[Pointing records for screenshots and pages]

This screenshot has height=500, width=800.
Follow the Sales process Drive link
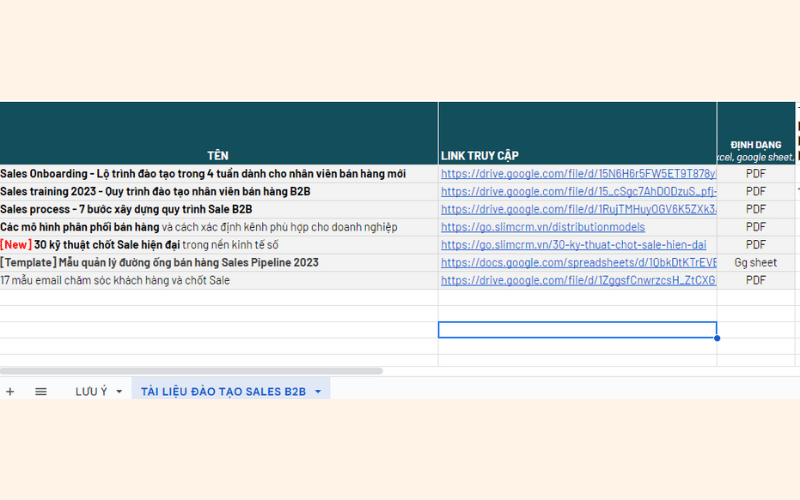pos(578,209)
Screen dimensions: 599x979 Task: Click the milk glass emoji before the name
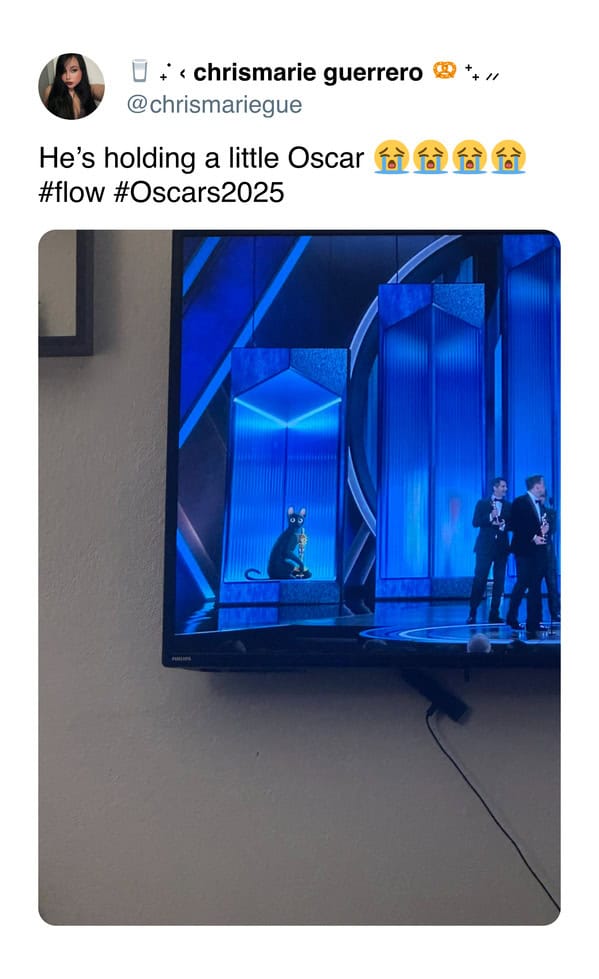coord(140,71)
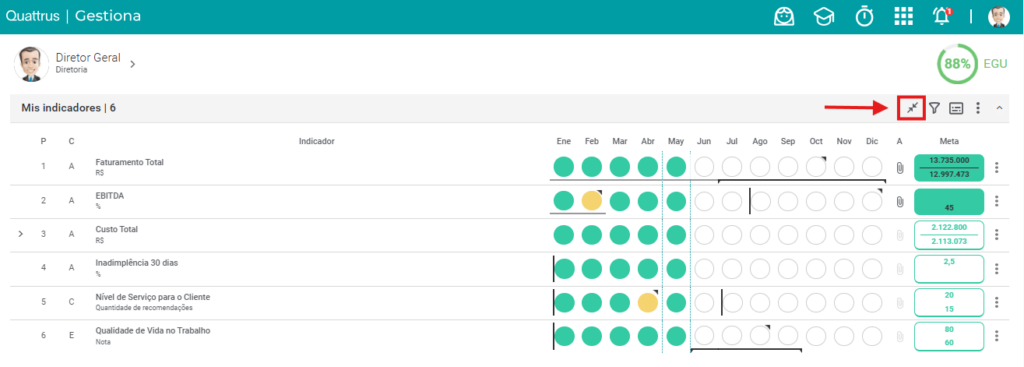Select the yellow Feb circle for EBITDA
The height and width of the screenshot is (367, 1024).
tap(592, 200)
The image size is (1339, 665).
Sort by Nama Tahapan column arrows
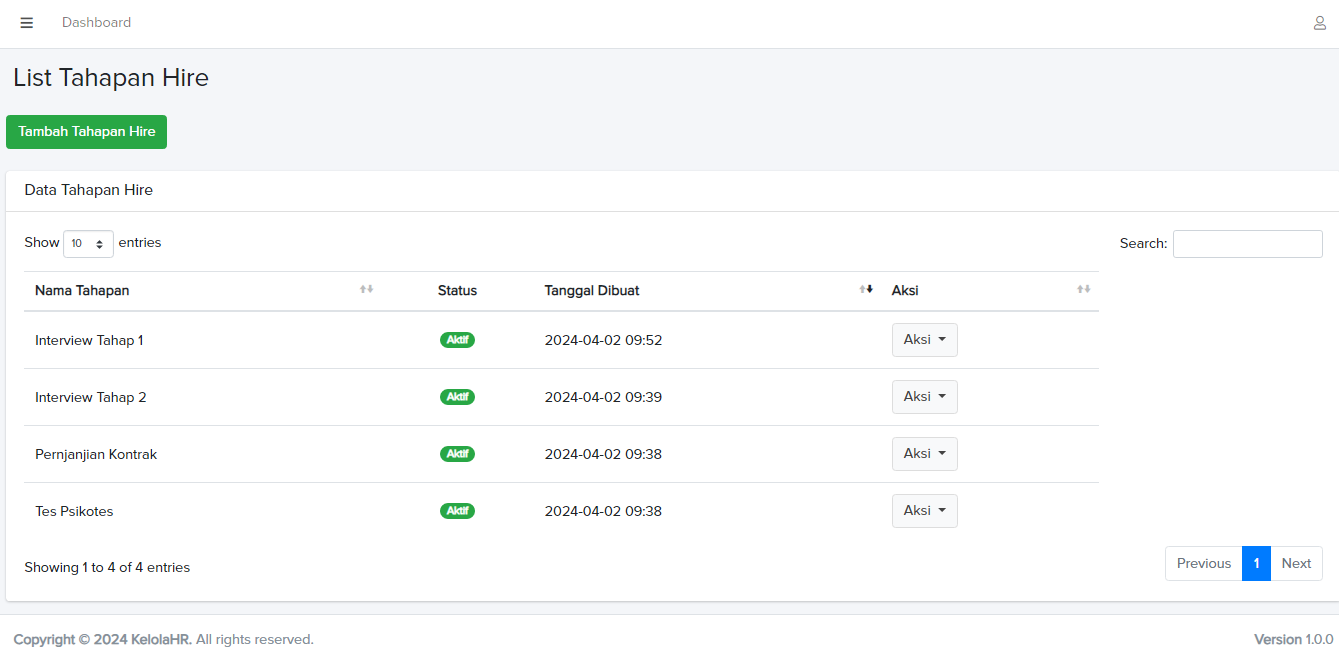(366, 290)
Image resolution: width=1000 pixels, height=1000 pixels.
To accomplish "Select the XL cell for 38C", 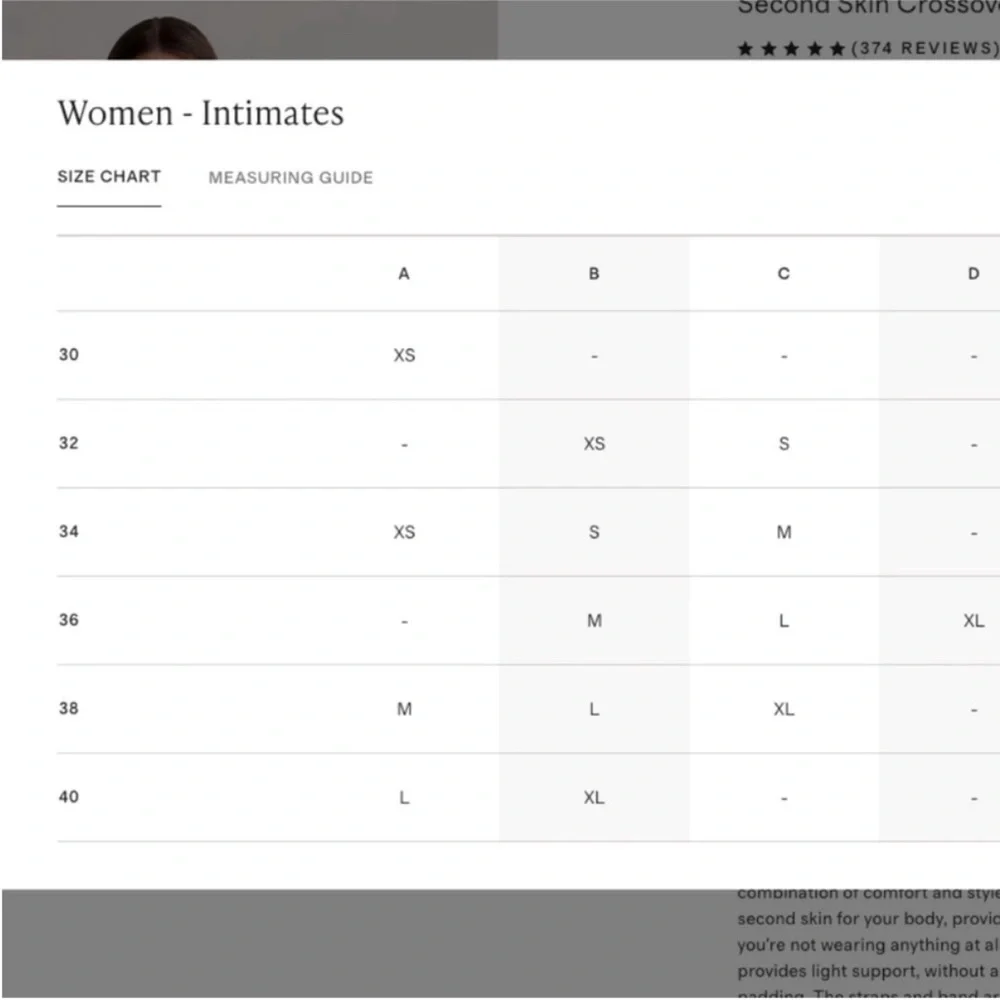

## Exercise goal
Can you render the lines from the one containing "Screen dimensions: 599x979" through the last line, inclusive, as a JSON list of strings with one string per line? Leave out blank lines and the pictures.

## Exercise output
[
  "Screen dimensions: 599x979 Task: Click the milk glass emoji before the name",
  "coord(140,71)",
  "Select the yellow Feb circle for EBITDA",
  "The height and width of the screenshot is (367, 1024).",
  "tap(592, 200)",
  "The image size is (1339, 665).",
  "Sort by Nama Tahapan column arrows",
  "(366, 290)",
  "Image resolution: width=1000 pixels, height=1000 pixels.",
  "To accomplish \"Select the XL cell for 38C\", "
]